Fears that the economic recovery has stalled weighed on markets Friday and drove the stock market lower for its sixth straight week.
The Dow fell 172 points, or 1.4 percent, to close at 11,952.
The S&P 500 index fell 18, or 1.4 percent, to 1,271. The Nasdaq dropped 41, or 1.5 percent, to 2,644. The Nasdaq has now given up all its gains for the year. The Dow is still up 3.2 percent for 2011 and the S&P 1.1 percent.
The losses were broad, with declines across all 10 of the S&P 500's industry groups.
Four stocks fell for every one that rose on the New York Stock Exchange. Trading volume was 3.9 billion shares.
Friday's plunge was the stock market's sixth straight weekly loss, the longest weekly losing streak since the fall of 2002. The market's last seven-week stretch of losses began in May 2001, as the dot-com bubble deflated.

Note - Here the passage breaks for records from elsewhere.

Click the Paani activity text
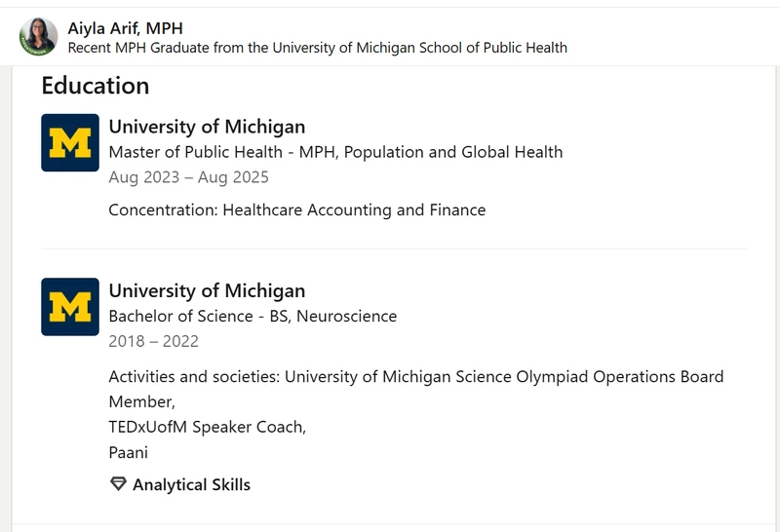click(x=129, y=452)
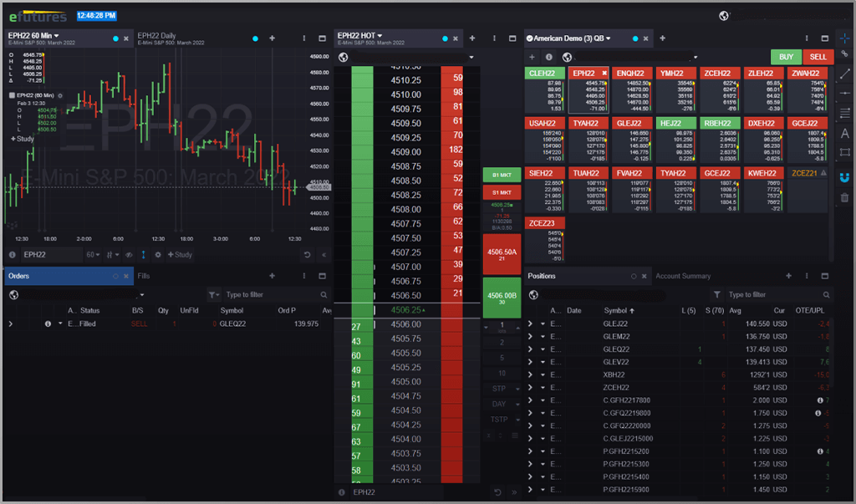Open the 60-minute timeframe dropdown
856x504 pixels.
click(93, 255)
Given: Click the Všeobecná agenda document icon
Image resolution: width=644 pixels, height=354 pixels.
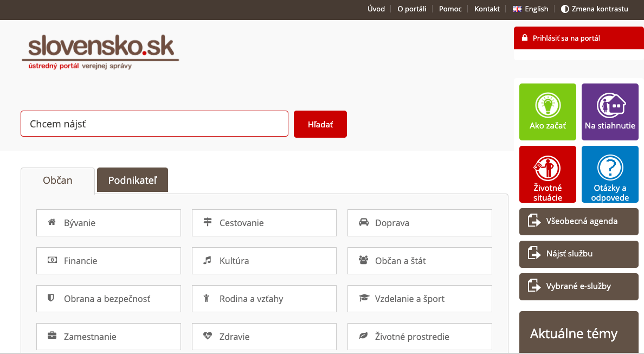Looking at the screenshot, I should click(x=534, y=221).
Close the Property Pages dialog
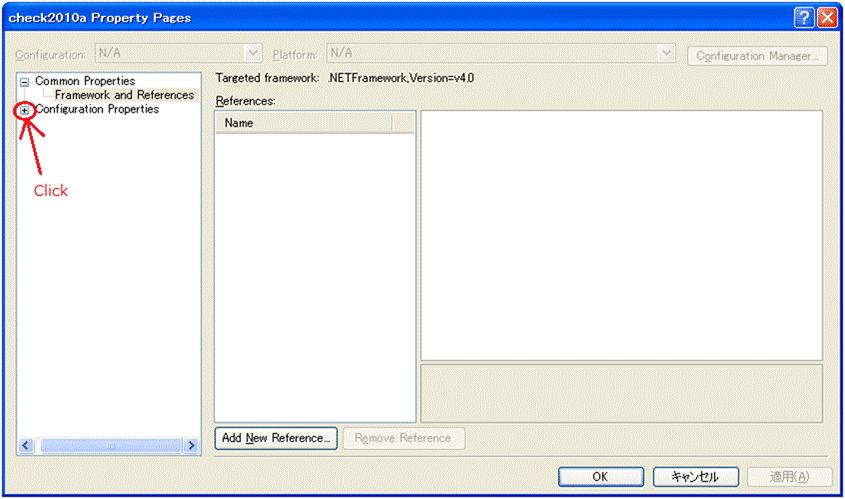 pos(827,17)
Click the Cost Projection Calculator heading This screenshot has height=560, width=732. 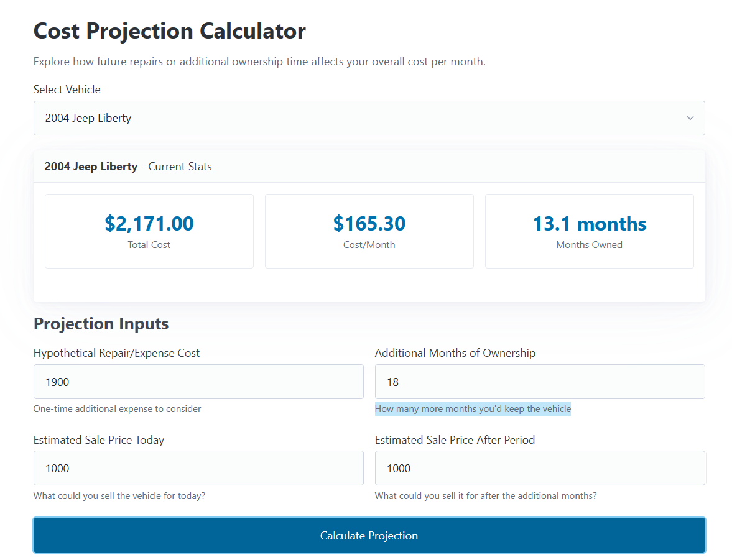click(169, 30)
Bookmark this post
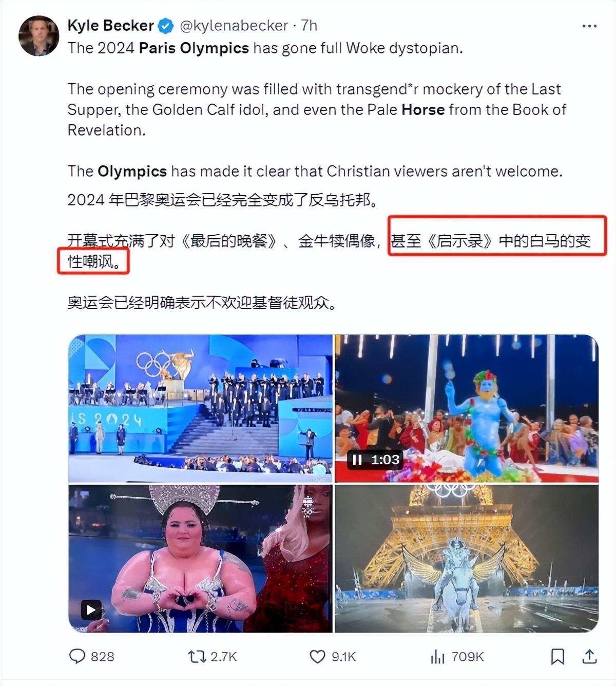This screenshot has width=616, height=686. coord(557,656)
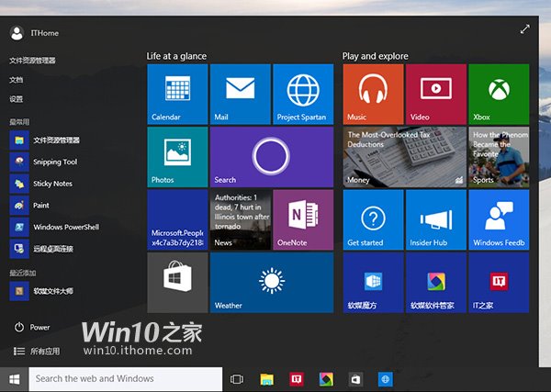The image size is (551, 392).
Task: Open the Xbox tile
Action: point(499,94)
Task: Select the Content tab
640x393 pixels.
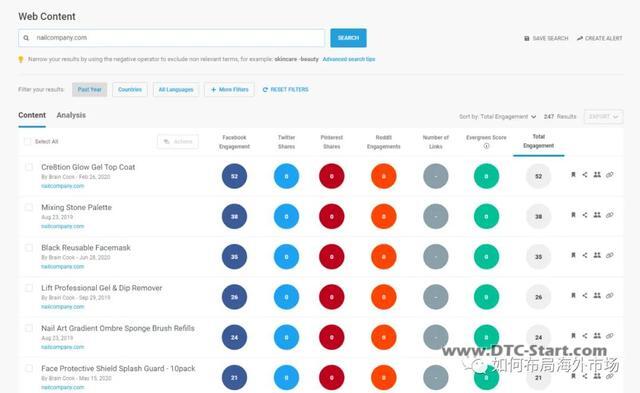Action: tap(32, 115)
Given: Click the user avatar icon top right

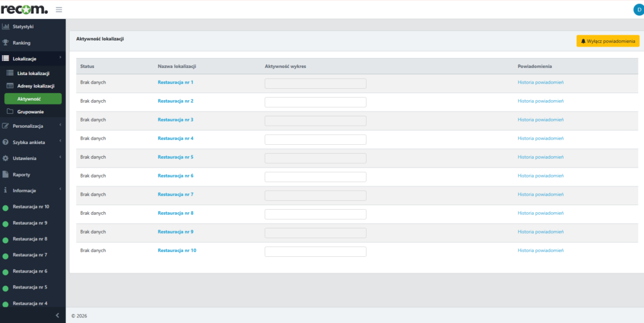Looking at the screenshot, I should pos(638,9).
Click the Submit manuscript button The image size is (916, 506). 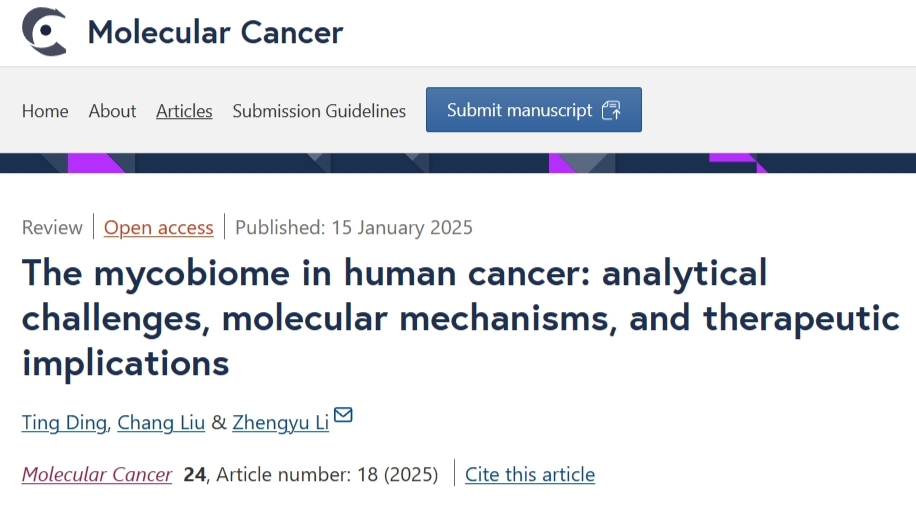tap(534, 110)
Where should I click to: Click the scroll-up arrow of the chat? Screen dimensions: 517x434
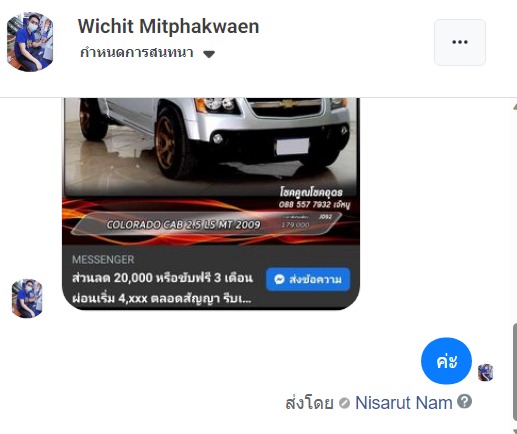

Stocks have suffered this month after weak economic news dampened hopes for a speedy recovery. Traders fear that weaker hiring, industrial output, and a moribund housing market are reversing a bull market that has lifted the Dow 20 percent over the past year.
Analysts said the pullback reflects traders' insecurity about the pace of the recovery.
"Recent economic reports have been very weak and people are worried about the idea of a double-dip recession," said Janna Sampson, co-chief investment officer of OakBrook Investments LLC in Lisle, Illinois.
"I am still expecting to see second-half growth, and the market pick back up as we see that," Sampson told Reuters. "But are we going to see it before we get earnings reports for the second quarter? I doubt it. June is probably going to be pretty weak."
Financial markets widely expect the U.S. central bank to hold benchmark interest rates near zero until 2012 to help boost an economy still struggling with a high jobless rate.
Earlier this week, Fed Chairman Ben Bernanke said accommodative policies are still needed. "Until we see a sustained period of stronger job creation, we cannot consider the recovery to be truly established," he said during a speech in Atlanta.
The annualized pace of U.S. growth slowed to 1.8 percent in the first three months of 2011, down from 2.8 percent in the fourth quarter of 2010. Dudley said growth it is likely to remain sluggish in the April-to-June period.
Dudley added that any attempt by Congress to tighten fiscal policy through spending cuts or tax increases would add to the short-term growth risks for the economy.
"I would emphasize, however, that a credible plan for long-term fiscal consolidation is sorely required and would have economic benefits," he said.
Congress and the White House are at odds over how to shrink a gaping U.S. budget deficit and a rising public debt burden. Several ratings agencies have warned that the country needs to address its public finances lest it risk losing its cherished AAA credit rating.